--- Data to process ---
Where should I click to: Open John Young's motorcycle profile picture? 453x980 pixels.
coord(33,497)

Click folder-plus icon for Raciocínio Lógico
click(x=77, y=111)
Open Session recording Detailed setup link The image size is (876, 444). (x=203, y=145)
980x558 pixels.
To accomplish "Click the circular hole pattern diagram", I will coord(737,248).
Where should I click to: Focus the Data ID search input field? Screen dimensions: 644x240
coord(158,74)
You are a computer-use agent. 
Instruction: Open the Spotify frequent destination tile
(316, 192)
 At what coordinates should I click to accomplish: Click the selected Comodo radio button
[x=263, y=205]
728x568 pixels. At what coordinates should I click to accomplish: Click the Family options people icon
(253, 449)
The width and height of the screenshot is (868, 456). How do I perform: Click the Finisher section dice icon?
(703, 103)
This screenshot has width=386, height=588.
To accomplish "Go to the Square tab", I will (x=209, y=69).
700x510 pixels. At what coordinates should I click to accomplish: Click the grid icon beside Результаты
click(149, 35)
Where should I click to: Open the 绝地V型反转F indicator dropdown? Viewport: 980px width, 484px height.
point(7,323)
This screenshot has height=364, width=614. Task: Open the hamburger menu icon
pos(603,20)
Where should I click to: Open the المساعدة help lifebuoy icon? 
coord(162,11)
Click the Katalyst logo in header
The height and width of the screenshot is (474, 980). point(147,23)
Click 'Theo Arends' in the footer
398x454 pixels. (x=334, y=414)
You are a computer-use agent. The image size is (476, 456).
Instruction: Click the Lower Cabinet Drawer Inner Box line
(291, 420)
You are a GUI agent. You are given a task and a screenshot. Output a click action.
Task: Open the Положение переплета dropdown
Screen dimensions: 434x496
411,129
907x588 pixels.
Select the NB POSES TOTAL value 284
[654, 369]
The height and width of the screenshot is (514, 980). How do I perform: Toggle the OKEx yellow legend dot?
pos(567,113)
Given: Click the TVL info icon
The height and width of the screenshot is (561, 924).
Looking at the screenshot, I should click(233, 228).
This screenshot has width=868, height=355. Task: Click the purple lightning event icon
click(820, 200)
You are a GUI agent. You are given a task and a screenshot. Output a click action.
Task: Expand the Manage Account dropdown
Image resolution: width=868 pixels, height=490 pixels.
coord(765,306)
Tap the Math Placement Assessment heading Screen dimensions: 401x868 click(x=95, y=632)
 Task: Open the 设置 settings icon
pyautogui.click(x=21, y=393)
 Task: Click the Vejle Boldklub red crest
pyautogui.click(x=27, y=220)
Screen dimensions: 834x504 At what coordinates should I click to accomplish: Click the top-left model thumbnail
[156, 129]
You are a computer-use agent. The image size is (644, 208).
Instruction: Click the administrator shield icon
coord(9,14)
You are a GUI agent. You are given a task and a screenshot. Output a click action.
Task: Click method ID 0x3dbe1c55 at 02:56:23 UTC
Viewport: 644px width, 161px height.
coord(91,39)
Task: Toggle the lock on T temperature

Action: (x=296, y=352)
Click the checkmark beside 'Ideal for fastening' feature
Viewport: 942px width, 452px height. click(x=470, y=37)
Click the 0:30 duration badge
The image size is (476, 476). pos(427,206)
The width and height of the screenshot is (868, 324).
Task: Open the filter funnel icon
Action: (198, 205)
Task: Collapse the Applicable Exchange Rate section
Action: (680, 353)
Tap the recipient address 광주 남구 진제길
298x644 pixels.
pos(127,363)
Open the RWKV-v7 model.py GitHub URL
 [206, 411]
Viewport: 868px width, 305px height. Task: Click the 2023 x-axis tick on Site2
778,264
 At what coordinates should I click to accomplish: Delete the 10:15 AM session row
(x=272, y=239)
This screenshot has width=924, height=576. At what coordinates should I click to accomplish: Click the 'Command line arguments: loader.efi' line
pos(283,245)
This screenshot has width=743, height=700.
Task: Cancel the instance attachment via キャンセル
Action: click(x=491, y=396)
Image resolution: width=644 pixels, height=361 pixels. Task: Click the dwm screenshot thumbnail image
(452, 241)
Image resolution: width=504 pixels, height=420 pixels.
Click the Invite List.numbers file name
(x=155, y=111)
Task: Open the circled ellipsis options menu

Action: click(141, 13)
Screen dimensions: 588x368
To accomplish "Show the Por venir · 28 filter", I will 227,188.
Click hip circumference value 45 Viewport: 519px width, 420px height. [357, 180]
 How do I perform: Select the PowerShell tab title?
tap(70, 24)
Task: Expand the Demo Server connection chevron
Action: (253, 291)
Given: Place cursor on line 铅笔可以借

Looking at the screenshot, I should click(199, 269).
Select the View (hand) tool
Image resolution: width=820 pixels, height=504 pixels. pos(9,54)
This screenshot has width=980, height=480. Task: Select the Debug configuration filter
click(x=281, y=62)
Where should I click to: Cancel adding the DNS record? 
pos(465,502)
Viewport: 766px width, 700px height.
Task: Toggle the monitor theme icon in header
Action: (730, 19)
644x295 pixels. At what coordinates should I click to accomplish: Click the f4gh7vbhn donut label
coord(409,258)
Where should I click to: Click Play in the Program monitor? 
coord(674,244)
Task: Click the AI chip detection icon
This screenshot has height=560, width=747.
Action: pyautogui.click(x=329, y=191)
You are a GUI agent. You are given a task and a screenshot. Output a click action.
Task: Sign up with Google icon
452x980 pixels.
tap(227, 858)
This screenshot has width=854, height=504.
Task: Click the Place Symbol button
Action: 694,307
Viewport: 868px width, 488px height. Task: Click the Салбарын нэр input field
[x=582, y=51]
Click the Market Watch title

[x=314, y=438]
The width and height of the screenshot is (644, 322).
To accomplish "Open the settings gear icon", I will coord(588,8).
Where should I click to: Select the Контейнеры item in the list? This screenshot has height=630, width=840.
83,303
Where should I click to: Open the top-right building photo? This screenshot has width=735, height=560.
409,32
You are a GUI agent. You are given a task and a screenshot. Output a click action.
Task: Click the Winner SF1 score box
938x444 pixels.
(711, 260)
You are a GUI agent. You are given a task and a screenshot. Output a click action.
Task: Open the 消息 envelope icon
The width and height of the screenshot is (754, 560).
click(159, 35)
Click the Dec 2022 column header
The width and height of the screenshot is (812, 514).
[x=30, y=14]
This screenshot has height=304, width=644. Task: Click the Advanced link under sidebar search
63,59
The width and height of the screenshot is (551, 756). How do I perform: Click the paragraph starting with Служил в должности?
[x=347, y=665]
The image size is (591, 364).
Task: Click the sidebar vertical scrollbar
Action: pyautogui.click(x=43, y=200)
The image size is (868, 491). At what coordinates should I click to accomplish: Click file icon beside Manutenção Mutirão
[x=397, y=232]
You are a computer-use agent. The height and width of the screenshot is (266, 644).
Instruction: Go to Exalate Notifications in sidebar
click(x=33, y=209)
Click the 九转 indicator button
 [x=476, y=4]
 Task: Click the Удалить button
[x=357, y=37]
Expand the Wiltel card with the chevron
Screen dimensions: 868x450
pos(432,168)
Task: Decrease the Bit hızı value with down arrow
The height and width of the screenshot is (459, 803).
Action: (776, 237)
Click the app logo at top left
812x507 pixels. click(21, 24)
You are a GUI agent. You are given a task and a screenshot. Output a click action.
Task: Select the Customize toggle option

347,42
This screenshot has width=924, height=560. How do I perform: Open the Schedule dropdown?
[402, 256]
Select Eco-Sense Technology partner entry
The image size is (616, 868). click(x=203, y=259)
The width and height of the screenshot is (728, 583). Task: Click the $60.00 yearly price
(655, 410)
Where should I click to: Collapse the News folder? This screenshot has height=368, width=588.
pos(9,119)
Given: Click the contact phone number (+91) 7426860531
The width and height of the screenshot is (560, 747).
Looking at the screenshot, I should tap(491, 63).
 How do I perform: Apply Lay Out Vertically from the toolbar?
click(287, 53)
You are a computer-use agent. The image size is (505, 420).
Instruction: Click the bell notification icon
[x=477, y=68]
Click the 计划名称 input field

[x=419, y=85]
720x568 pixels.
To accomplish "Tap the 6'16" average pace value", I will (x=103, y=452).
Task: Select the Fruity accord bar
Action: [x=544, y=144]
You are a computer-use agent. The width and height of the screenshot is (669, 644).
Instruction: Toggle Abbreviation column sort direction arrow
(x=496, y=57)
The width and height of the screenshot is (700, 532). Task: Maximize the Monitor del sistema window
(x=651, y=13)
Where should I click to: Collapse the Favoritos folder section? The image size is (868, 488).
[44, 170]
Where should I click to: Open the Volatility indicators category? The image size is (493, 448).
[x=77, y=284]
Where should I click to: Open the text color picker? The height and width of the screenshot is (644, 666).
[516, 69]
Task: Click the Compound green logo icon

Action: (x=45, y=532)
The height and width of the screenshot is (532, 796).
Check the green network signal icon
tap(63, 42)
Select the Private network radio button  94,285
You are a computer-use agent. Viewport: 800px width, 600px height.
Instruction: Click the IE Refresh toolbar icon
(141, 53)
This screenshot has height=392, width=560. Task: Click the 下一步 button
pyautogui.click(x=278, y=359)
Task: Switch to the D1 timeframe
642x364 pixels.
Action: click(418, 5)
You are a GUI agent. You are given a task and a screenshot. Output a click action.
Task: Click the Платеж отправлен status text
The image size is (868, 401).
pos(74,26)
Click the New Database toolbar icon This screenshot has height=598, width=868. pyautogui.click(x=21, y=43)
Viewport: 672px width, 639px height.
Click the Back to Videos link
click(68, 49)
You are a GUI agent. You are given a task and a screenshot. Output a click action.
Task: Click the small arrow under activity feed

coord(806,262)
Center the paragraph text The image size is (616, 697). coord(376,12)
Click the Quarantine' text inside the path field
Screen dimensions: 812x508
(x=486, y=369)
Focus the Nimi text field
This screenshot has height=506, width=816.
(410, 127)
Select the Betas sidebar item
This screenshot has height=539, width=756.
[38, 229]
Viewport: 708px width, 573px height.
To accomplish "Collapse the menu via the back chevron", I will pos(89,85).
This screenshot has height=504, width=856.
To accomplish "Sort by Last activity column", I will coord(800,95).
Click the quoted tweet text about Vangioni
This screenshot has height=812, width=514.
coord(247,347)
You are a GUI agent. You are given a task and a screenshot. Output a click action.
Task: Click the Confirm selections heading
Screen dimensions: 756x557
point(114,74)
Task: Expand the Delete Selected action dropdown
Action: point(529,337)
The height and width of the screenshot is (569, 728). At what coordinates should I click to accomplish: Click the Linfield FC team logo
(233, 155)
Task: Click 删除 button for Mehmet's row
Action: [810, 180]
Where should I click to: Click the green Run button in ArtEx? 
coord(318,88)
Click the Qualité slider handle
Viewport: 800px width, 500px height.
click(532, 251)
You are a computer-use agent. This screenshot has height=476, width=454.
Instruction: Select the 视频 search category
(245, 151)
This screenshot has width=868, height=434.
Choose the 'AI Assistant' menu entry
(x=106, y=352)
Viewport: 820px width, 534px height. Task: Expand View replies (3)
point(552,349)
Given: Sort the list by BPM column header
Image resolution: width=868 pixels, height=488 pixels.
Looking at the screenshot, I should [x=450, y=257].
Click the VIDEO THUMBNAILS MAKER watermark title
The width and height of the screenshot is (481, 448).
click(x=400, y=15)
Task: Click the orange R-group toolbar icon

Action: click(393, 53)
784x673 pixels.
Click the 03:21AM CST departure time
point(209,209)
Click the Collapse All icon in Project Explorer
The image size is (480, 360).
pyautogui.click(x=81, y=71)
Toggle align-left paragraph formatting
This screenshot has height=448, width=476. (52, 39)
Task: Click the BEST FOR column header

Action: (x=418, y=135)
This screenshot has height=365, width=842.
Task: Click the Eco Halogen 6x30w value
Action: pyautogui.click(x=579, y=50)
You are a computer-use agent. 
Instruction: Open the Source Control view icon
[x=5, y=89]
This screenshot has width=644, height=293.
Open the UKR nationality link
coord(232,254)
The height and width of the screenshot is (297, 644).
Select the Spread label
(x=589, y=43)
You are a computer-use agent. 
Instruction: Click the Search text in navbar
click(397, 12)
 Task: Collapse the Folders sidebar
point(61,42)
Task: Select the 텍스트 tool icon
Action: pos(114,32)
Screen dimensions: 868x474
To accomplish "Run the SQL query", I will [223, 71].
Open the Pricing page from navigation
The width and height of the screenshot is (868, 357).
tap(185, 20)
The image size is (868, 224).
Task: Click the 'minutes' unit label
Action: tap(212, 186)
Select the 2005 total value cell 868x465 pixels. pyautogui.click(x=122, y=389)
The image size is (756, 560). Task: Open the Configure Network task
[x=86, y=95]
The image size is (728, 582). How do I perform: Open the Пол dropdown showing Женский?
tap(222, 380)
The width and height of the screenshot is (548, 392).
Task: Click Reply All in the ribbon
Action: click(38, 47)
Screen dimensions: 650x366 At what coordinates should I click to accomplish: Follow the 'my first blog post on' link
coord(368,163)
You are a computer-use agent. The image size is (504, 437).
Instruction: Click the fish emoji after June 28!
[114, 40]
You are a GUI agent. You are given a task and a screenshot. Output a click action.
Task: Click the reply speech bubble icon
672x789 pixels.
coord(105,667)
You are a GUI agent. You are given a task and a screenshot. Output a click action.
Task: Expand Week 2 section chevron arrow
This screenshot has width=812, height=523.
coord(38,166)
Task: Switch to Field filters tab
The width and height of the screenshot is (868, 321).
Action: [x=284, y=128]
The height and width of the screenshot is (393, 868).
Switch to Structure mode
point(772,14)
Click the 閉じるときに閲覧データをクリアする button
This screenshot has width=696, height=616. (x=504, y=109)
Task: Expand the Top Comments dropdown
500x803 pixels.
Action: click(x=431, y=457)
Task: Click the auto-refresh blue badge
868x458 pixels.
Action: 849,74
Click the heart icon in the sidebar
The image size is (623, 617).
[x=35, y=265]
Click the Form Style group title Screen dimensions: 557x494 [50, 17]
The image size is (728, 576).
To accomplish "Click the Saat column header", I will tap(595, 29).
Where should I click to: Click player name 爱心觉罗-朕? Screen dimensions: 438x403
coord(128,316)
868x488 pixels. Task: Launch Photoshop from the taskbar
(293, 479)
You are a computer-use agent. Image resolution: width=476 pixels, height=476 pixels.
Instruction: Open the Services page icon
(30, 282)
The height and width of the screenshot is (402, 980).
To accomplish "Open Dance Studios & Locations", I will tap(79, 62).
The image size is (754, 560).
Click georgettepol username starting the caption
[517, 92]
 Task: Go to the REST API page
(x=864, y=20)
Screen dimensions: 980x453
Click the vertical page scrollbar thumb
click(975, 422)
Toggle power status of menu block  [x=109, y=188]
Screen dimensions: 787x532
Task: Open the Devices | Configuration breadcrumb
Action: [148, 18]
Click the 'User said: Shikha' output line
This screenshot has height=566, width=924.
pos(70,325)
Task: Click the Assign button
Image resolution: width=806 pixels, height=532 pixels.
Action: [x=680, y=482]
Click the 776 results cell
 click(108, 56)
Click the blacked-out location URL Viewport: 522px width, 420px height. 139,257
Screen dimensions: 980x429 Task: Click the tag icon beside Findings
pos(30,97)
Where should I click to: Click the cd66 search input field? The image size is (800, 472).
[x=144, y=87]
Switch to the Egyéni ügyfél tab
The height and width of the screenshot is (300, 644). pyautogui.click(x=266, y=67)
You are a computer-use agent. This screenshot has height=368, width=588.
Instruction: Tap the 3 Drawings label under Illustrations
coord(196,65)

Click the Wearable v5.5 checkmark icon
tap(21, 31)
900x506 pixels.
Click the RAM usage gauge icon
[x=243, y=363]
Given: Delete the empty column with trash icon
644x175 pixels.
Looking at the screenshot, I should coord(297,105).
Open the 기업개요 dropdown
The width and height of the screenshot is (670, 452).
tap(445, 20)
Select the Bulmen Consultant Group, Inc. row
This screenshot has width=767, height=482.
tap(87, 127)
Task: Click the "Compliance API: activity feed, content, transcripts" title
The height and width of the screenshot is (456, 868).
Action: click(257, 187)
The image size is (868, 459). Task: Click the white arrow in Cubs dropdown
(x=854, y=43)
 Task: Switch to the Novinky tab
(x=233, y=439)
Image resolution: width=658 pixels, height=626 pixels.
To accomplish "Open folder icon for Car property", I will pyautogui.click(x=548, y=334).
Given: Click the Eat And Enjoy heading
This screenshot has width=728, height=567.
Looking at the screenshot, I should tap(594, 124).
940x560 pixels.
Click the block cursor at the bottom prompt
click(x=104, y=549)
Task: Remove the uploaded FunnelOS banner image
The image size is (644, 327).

--- What this task involves ---
Copy down every line of the entries containing the word "heading".

--- Output ---
Tap the Math Placement Assessment heading Screen dimensions: 401x868 click(x=95, y=632)
Task: Click the Confirm selections heading
Given: Click the Eat And Enjoy heading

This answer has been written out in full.